Known for her professionalism and unshakable calm, the broadcaster kept her departure a secret from her friends and colleagues and finished her last broadcast on Wednesday with no fanfare. Her decision to leave the early-evening bulletin was announced the next morning.
However, she almost didn’t get the chance to deliver her final bulletin to the nation after coming down with a cold in the days before her exit.
She said: “It was hugely hard to keep the secret. My immediate bosses knew but no one else did. I actually came in to the studio on Monday, feeling and sounding rubbish.
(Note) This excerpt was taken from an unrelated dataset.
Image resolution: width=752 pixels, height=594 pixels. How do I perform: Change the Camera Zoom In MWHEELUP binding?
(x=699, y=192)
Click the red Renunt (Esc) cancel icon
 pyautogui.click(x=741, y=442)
I felt much the same on Tuesday and was told to go home.
“On Wednesday I knew it was my last day, but no one else did, and the producer and my colleagues kept saying, ‘You shouldn’t be in today, why have you come in?’
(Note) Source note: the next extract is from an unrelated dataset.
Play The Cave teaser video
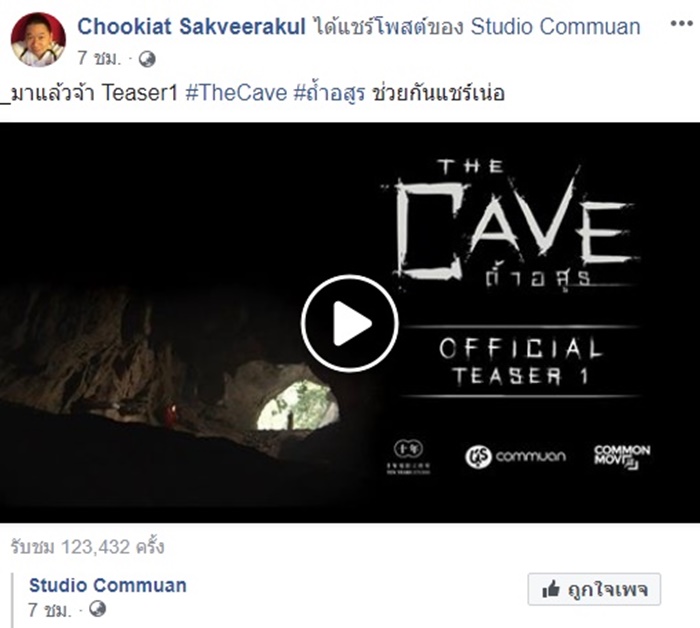Screen dimensions: 700x628 point(350,324)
“I couldn’t say it was my last ever day on the programme, so I just said I didn’t want to let anybody down. But that was the real reason. I hadn’t counted on that happening, and it made it harder.”
She added: “I never had any plans to make a fuss. Firstly, because I don’t think the news is about a presenter – it’s about the news. And secondly, I think it might have been a bit too emotional. You can gauge the timings of the programme and I made sure I was running slow at the end, so I didn’t have a lot of time to even think about it. I got the goodbye out and just legged it to the car park. Literally.
“It was the best thing to do. I didn’t want to become the story. That’s not news and that’s not what you’re there for. The news is king. Presenters will come and go, but the news is king.”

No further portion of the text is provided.